(1)
Regarding the regions dataframe, I wondered how I would construct it in order to complete this task, since I am working with the csv files from Kaggle?
Recall once more that each year contains the same countries. Since the regions are fixed values - the region a country was assigned to in 2015 or 2016 won’t change - we should be able to assign the 2015 or 2016 region to the 2017 row.
In order to do so, we’ll use the following strategy:
Create a dataframe containing all of the countries and corresponding regions from the happiness2015 , happiness2016 , and happiness2017 dataframes.
Use the pd.merge() function to assign the REGION in the dataframe above to the corresponding country in combined .
The result will have two region columns - the original column with missing values will be named REGION_x . The updated column without missing values will be named REGION_y . We’ll drop REGION_x to eliminate confusion.
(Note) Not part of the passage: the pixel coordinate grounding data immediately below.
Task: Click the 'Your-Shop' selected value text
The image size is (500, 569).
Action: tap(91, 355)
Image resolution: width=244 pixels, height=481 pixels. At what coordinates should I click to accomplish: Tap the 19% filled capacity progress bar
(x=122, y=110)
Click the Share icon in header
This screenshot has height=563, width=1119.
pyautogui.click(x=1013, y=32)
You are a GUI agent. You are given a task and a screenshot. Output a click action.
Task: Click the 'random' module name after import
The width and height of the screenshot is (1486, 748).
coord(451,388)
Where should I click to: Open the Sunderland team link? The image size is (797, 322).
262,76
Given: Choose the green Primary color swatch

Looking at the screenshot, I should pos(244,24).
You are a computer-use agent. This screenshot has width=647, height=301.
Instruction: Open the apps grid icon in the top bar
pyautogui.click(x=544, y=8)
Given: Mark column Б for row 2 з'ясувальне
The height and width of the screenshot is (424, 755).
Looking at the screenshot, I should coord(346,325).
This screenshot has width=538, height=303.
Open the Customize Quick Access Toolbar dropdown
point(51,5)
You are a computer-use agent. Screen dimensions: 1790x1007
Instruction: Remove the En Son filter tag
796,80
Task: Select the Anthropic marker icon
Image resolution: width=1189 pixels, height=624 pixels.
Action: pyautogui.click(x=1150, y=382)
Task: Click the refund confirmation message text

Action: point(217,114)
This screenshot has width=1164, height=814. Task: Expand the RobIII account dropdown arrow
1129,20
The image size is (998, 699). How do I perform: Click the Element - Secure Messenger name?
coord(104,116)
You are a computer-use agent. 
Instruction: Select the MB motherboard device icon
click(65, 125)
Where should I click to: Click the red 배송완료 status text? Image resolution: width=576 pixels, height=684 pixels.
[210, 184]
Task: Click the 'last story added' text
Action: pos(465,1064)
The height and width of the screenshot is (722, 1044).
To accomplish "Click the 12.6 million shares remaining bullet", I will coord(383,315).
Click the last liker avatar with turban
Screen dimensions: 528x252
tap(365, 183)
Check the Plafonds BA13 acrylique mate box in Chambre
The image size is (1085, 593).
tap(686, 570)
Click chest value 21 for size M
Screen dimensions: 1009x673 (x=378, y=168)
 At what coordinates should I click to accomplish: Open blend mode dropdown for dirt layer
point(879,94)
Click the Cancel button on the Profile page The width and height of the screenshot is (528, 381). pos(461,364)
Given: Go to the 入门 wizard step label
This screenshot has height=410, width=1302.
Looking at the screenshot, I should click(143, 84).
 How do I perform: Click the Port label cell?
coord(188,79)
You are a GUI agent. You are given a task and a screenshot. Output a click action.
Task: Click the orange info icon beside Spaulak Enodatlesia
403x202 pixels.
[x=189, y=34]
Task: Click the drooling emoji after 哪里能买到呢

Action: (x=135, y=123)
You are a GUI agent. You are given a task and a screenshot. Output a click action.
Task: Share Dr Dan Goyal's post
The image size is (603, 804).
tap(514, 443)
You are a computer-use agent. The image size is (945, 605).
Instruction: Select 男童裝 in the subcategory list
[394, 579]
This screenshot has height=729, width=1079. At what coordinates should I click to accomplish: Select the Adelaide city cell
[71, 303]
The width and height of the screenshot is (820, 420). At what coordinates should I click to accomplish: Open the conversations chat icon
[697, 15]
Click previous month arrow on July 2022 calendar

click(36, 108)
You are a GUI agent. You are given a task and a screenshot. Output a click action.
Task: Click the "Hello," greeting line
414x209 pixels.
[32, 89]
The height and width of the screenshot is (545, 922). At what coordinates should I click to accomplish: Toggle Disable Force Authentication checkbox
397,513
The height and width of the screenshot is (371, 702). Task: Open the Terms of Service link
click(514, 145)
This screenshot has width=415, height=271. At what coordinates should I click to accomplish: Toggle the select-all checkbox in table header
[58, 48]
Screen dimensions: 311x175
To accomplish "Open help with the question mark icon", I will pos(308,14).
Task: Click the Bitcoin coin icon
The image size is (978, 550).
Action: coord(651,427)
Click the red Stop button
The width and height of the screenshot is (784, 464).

We’ve already created a dataframe named regions containing all of the countries and corresponding regions from the happiness2015 , happiness2016 , and happiness2017 dataframes.
Use the pd.merge() function to assign the REGION in the regions dataframe to the corresponding country in combined .
Set the left parameter equal to combined .
Set the right parameter equal to regions .
Set the on parameter equal to 'COUNTRY' .
Set the how parameter equal to 'left' to make sure we don’t drop any rows from combined .
Assign the result back to combined .
Use the DataFrame.drop() method to drop the original region column with missing values, now named REGION_x .
Pass 'REGION_x' into the df.drop() method.
Set the axis parameter equal to 1 .
Assign the result back to combined .
Use the DataFrame.isnull() and DataFrame.sum() methods to check for missing values. Assign the result to a variable named missing
we’ve already created a dataframe named regions containing all of the countries and corresponding regions from the happiness2015 , happiness2016 , and happiness2017 dataframes
regions is a dataframe that only have two columns country and region. So to create it you need to combine the three original dataframes, in the exersice they did this
regions = pd.merge(left=wh_15, right=wh_16, on=['Country', 'Region'], how='left')
regions = pd.merge(left=regions, right=wh_17, on='Country', how='left')
If you look at the files from Kaggle the last 3 years doesn’t have a region column, but it doesn’t matter. You need to do 4 merges. After this, you can continue with the cell that you’re showing.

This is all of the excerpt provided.